A Carceral Tale of Rare Violence

Pârvu delivers a story punctuated by static shots and off-screen moments to better convey the rigid customs and hidden secrets buried in the wind’s noise of a small Romanian countryside. Through the character of Adi, we follow the torment of being different, the weight of religious dogmas, and the oppression of silenced voices. The use of silence throughout the film makes the unspoken unbearable, almost suffocating. In this town seemingly frozen in anachronistic puritanism, it is more grievous to love someone of the same sex than to kill a man for his sexual orientation, for following his heart. The entire film is a silent scream, a cry for salvation or an escape from a moralistic and guilt-ridden society. It is a work of rare poetry.

Alexandra Touchard

We salute the interpretation of Ingrid Micu-Berescu, who plays Ilinca in the movie. Her portrayal brings a warm ray of tenderness and unconditional love to the film, creating a poignant contrast to the harsh realities depicted in the story. Micu-Berescu‘s performance is both nuanced and heartfelt, imbuing her character with a sense of compassion and resilience. Through her expressive acting, she captures the essence of Ilinca’s unwavering support and affection, providing a beacon of hope. Her presence on screen is a reminder of the enduring power of human kindness and love.

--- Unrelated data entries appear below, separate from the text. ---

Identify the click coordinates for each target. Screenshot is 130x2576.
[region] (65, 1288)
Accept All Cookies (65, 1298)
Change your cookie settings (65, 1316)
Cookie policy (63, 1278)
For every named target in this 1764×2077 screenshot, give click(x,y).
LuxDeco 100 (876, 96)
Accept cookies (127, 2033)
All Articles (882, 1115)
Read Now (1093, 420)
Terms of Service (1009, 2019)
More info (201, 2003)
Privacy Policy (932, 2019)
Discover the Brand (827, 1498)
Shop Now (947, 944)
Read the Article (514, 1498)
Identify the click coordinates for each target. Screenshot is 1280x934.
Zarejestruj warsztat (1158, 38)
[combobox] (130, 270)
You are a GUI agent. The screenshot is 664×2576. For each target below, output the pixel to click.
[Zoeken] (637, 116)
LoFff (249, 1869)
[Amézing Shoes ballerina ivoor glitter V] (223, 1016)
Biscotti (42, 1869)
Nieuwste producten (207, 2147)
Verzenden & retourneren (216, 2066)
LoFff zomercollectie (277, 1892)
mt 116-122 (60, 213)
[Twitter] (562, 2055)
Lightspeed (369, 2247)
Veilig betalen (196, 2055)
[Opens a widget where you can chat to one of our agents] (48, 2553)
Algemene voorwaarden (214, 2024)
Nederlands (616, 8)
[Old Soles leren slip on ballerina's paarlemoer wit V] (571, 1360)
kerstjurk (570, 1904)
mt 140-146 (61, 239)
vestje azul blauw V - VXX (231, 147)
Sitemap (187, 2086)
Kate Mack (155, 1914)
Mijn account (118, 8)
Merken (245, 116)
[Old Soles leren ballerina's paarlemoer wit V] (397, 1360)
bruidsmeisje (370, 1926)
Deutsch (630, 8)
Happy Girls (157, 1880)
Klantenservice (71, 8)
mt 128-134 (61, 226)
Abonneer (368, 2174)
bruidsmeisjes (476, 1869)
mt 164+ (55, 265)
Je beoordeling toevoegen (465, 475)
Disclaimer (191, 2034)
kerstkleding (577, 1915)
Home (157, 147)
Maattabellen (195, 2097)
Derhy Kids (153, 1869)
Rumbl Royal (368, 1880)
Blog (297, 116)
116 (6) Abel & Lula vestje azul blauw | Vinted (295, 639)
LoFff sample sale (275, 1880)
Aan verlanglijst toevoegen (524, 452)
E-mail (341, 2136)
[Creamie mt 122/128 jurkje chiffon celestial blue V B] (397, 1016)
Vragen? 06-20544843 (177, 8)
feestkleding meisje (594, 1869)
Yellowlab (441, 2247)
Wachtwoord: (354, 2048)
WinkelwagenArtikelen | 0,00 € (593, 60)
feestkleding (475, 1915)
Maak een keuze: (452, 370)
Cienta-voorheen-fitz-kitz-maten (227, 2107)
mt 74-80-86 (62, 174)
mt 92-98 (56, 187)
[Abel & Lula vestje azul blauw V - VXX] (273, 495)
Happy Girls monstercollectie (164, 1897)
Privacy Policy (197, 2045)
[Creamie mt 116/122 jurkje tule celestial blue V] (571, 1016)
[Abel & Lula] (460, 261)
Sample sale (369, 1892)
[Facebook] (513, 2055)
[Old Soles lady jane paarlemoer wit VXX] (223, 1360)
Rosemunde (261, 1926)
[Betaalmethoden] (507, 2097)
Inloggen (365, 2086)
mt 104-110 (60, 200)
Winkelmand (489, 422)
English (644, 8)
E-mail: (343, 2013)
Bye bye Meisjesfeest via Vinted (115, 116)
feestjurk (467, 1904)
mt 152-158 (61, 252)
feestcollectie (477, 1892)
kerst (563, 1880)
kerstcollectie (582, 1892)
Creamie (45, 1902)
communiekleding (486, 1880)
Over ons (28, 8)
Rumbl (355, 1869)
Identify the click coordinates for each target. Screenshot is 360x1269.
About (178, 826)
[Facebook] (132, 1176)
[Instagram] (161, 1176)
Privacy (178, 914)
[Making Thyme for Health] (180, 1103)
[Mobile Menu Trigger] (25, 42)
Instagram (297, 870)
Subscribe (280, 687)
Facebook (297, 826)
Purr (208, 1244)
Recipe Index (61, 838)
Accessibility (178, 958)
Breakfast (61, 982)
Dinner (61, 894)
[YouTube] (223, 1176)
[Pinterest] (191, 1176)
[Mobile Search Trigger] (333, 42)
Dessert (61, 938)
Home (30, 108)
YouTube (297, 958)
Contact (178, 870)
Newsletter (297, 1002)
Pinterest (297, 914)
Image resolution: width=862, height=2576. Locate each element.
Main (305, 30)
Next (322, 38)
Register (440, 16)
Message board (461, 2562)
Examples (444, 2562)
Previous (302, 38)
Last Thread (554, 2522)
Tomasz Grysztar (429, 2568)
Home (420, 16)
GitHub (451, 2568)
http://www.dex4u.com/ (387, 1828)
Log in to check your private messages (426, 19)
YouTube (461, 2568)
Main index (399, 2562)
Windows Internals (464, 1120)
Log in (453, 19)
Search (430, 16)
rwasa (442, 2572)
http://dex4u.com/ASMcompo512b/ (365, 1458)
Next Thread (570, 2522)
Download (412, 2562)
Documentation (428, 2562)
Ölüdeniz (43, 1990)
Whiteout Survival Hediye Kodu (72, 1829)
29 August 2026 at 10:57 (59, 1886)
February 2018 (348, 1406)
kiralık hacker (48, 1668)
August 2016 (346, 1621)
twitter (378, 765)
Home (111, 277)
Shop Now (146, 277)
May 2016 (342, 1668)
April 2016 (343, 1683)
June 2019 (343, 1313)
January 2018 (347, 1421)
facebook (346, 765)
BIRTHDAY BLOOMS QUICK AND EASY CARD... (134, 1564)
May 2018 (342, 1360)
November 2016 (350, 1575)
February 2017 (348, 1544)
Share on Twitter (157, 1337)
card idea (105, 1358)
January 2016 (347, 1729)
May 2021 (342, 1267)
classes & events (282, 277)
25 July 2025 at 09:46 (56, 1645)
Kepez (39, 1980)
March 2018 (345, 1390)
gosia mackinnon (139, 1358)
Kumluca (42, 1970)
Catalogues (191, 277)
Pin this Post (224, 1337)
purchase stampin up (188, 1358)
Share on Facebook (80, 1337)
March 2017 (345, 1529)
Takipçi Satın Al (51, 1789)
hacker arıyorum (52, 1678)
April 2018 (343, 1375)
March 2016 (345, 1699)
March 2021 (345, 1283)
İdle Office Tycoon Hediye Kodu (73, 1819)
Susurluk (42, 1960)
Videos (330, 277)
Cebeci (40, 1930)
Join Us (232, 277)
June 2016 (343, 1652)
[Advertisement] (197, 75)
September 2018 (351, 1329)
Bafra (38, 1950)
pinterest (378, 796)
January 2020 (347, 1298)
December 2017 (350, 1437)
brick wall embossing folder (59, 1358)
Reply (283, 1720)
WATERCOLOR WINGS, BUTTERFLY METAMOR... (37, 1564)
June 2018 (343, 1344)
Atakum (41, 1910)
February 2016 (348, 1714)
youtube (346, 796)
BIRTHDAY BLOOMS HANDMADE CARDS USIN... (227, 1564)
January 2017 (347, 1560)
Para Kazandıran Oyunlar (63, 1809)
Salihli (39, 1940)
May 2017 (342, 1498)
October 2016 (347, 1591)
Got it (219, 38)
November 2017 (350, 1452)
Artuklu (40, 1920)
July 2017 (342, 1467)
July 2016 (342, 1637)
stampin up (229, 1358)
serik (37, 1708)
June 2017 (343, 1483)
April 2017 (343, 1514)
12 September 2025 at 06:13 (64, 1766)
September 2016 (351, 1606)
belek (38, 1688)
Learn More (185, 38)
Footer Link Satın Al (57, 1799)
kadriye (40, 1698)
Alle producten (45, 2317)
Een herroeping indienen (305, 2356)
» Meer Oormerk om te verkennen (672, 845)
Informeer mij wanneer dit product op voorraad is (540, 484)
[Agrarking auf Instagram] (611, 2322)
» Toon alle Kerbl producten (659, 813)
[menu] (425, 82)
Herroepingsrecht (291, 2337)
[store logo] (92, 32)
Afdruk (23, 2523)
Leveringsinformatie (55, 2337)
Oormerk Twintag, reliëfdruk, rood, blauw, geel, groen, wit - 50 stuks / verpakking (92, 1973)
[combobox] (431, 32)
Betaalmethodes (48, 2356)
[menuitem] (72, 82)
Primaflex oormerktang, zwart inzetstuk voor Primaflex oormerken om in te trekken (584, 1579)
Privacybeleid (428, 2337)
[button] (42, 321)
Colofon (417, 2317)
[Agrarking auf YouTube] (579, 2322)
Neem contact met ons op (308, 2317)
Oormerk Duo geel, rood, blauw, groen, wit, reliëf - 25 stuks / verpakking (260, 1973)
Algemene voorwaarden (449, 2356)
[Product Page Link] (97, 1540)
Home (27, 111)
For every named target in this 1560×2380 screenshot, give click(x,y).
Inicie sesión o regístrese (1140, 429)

Emanuel Pârvu‘s film is not just a narrative but a profound critique of societal norms. It highlights the enduring struggle between progressive values and entrenched prejudices. Through his lens, we witness the stark reality of a society caught between the remnants of its past and the possibilities of its future, all set against the hauntingly beautiful backdrop of the Danube Delta.